The symposium opened with a keynote speech by Mr. Akira Kojima, the Director of the Honda Foundation (Advisor of the Japan Center for Economic Research). This was followed by the appearance of three past Honda Prize laureates, who presented commemorative speeches on the concepts of ecotechnology that Honda Foundation proposes and promotes.
Dr. Åke E. Andersson (16th Honda Prize laureate) spoke on the Paradigm Shift. Twenty-sixth Honda Prize laureate Dr. Raj Reddy gave a presentation on Innovation, and the 33rd Honda Prize laureate Dr. Denis Le Bihan spoke on Life Frontiers. The guest speakers presented their own unique arguments from the vastly different perspectives of economics, computer science and medicine. In contrast to presentations by researchers that are often highly specialized, the presentations by the guest speakers were structured around highly unique theoretical frameworks that connect ecotechnology with common topics that are at first glance unrelated to the subject. The audience was captivated by the overwhelming volume of information presented, laced with humor.
The latter half of the symposium following a panel discussion, the highlight of the symposium. The panel featured guest speakers who gave the Commemorative Speeches, along with this year's Honda Prize laureate Dr. Helmut Clemens, a prominent authority on Materials Science. The discussion was moderated by Professor Atsushi Sunami, an executive director of the Honda Foundation and a professor at the National Graduate Institute for Policy Studies. Free and highly dynamic discussion was held on the theme of Sustainability.
After a message from Dr. Hermann Haken (13th Honda Prize laureate), who was unable to attend the symposium due to poor health, was read out, the discussion ran for an hour and half but was unable to adequately cover the arguments of the eminent authorities in their respective disciplines in such a short period of time. The presentation of the thoughts and ideas of these "intellectual experts" was outspoken, sincere and filled with intellectual excitement.
Born in Germany in 1927. The 13th Honda Prize laureate in 1992.
Professor emeritus at the University of Stuttgart. Former Consultant to the German Sciences Foundation
On the occasion of the 35th HONDA PRIZE Commemorative Symposium I am sending all of you my very best greetings.
I had planned with great enthusiasm to participate at your important event, but sudden illness prevents me from coming. Nevertheless, I wish to quote main conclusion of my intended talk on "Sustainability and Synergetics":
"The formation of public opinion as governor of politics is essential.
We know from many examples of Synergetic Systems:
The effort of small but active groups as initiators of new developments can be decisive and can lead to the cooperation of all nations (big and small) in politics aiming at sustainability of life on earth.
This underlines the importance of the activities of the Honda Foundation"
I wish your Foundation further great success.
I believe the keyword in the future of human society is "tolerance." Tolerance means the acceptance of everyone, of differences. Next, we need the development of social systems that everyone feels are necessary.

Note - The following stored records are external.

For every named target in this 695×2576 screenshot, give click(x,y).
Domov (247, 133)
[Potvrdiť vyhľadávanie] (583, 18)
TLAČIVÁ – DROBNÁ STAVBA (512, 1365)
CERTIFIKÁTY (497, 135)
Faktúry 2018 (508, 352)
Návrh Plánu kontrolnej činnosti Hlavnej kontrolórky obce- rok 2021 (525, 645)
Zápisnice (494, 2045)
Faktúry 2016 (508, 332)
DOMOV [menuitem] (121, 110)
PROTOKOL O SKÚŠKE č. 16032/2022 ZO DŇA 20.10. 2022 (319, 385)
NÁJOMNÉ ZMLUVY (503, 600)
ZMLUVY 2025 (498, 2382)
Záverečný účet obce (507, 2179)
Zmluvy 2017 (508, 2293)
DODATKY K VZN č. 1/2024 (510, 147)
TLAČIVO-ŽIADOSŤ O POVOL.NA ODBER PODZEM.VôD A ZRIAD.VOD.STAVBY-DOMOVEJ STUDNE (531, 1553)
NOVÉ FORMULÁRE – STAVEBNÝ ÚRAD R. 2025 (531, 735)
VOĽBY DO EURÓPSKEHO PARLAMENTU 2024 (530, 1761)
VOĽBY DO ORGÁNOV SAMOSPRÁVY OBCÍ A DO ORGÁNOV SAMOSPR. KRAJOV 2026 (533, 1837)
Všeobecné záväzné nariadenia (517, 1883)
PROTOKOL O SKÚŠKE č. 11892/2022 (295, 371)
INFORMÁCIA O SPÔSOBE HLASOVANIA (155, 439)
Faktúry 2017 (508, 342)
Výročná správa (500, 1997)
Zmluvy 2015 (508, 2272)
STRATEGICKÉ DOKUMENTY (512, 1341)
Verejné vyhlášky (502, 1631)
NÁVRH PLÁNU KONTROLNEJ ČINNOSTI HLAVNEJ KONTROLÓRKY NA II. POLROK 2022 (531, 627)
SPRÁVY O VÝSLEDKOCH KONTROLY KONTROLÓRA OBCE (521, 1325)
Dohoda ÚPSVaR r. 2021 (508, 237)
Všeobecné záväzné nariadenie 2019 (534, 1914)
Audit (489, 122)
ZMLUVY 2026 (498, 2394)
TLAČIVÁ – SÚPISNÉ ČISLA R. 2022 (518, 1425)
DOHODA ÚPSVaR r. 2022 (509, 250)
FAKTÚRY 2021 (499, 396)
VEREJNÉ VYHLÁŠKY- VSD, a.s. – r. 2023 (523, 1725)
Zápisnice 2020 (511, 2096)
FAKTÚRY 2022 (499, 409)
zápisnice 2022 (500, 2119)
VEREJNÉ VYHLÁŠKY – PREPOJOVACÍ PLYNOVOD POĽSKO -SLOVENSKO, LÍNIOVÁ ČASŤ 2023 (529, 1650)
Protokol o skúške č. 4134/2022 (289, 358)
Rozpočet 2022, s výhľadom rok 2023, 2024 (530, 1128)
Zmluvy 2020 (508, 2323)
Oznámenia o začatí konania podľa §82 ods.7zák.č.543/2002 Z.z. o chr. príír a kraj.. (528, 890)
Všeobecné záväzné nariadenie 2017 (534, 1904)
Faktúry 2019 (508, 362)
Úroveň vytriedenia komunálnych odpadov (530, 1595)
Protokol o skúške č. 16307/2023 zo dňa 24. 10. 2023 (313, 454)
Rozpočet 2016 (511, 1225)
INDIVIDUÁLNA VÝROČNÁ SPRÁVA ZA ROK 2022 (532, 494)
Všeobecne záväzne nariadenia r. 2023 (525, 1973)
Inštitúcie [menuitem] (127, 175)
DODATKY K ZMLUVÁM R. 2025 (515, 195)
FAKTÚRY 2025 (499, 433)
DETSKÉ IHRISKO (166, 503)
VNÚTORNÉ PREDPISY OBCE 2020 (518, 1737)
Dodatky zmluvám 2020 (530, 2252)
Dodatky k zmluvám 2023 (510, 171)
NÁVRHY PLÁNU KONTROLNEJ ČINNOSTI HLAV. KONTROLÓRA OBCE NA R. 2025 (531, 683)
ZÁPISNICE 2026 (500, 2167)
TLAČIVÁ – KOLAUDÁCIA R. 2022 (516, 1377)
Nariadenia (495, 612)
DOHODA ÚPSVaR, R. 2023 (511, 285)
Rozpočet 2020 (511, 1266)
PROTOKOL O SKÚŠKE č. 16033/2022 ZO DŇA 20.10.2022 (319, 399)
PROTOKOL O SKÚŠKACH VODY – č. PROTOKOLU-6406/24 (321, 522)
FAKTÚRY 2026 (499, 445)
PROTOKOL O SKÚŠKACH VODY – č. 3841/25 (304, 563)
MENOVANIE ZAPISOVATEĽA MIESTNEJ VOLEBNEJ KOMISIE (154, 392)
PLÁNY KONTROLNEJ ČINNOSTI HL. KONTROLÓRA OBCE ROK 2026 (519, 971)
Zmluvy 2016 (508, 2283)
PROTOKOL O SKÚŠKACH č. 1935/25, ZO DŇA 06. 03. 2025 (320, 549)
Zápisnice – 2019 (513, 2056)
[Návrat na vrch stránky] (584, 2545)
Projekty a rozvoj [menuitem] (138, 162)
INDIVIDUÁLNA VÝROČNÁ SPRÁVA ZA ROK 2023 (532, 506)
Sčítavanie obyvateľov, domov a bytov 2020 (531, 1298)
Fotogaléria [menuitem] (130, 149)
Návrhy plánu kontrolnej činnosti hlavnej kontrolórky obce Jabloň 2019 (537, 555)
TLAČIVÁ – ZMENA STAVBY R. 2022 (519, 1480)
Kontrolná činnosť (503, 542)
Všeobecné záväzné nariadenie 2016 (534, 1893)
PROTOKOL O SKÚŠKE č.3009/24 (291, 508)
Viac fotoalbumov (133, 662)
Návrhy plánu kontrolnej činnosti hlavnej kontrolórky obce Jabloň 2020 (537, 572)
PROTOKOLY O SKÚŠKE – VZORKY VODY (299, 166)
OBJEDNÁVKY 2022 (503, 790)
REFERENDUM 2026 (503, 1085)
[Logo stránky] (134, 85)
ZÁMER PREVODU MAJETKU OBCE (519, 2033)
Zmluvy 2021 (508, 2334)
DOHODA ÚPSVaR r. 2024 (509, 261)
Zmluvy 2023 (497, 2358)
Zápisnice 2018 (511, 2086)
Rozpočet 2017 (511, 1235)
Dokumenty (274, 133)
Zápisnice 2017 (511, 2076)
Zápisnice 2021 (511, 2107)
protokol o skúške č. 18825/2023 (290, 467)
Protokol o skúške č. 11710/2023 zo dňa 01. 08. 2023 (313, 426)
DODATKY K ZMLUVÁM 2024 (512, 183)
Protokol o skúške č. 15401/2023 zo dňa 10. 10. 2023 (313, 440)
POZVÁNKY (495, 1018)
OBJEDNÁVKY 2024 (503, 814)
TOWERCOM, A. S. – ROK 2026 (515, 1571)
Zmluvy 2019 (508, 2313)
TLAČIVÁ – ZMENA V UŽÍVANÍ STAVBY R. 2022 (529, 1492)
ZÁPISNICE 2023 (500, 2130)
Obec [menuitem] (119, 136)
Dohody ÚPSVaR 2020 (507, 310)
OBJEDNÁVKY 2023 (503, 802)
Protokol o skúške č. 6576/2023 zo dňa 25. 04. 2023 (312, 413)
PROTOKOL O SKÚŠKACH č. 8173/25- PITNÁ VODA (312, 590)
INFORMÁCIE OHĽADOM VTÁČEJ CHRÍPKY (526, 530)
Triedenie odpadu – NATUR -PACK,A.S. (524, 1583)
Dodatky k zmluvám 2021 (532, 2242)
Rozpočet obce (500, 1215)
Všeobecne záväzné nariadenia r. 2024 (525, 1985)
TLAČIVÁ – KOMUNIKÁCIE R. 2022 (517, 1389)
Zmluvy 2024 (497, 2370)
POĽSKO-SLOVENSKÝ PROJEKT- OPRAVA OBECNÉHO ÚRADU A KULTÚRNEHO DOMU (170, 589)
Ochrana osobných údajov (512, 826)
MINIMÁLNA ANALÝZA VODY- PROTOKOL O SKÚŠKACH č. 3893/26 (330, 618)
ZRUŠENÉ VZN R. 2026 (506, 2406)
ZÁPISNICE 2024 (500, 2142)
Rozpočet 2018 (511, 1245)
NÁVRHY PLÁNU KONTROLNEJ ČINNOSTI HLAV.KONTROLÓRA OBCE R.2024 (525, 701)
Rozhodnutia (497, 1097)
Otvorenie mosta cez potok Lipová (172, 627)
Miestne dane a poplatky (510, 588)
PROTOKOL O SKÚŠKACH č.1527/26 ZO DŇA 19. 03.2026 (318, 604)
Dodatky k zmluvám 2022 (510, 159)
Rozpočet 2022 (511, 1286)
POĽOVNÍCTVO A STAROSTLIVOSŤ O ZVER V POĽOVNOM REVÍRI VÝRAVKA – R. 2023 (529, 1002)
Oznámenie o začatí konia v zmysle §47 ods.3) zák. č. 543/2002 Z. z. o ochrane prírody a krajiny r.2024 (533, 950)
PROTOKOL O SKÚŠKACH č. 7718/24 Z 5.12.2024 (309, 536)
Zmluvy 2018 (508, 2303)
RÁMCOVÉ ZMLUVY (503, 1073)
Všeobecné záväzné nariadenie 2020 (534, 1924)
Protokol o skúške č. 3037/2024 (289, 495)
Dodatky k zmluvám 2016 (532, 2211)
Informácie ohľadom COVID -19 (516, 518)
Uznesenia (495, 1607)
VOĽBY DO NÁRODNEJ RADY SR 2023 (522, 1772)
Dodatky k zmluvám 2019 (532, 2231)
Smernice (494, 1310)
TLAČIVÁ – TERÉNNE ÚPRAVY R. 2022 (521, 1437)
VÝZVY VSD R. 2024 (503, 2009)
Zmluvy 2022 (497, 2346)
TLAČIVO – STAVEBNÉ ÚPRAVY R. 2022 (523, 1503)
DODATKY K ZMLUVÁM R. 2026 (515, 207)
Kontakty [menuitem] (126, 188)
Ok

Such systems may not be necessary in one place but may be necessary in other forms. And we need to deploy the human capability of educating each other, which is the greatest difference humans have with all the other primates.
From history to works of art, traces of the development of humankind, should be in the public domain. Society will change if everyone is given the opportunity to look back into the past and gain material for building the foundations for the future. At the same time, it is important to educate people in ethics. In order to teach the young of tomorrow what is right and what is wrong, we need not only to provide established evidence, but also to hand down our approaches to thinking and methods for resolving problems.
The distinctive difference between the human being and animals is the ability to write (draw). Humans left handwriting and drawings for the first time in caves. The invention of books followed, and IT is used today. We developed communication methods in this way and are working to capture the behavior of the human mind and heart. In order to build a humane future, we need to gain an understanding of ourselves as human beings.
Born in Austria in 1957 and the 35th Honda Prize laureate of 2014. Head of the Department of Physical Metallurgy and Materials Testing at the Montanuniversität Leoben in Austria.
The memory of each of us is an invaluable asset for the future of man, when we look into sustainability. Isn't there any possibility of sharing this intelligence in some way? What we need to create a humane civilization in the true sense is to give everyone the opportunity to face the future, that is, education. If the high level of education available in industrialized nations can be spread throughout the world, we should be able to find clues to resolving many of our problems.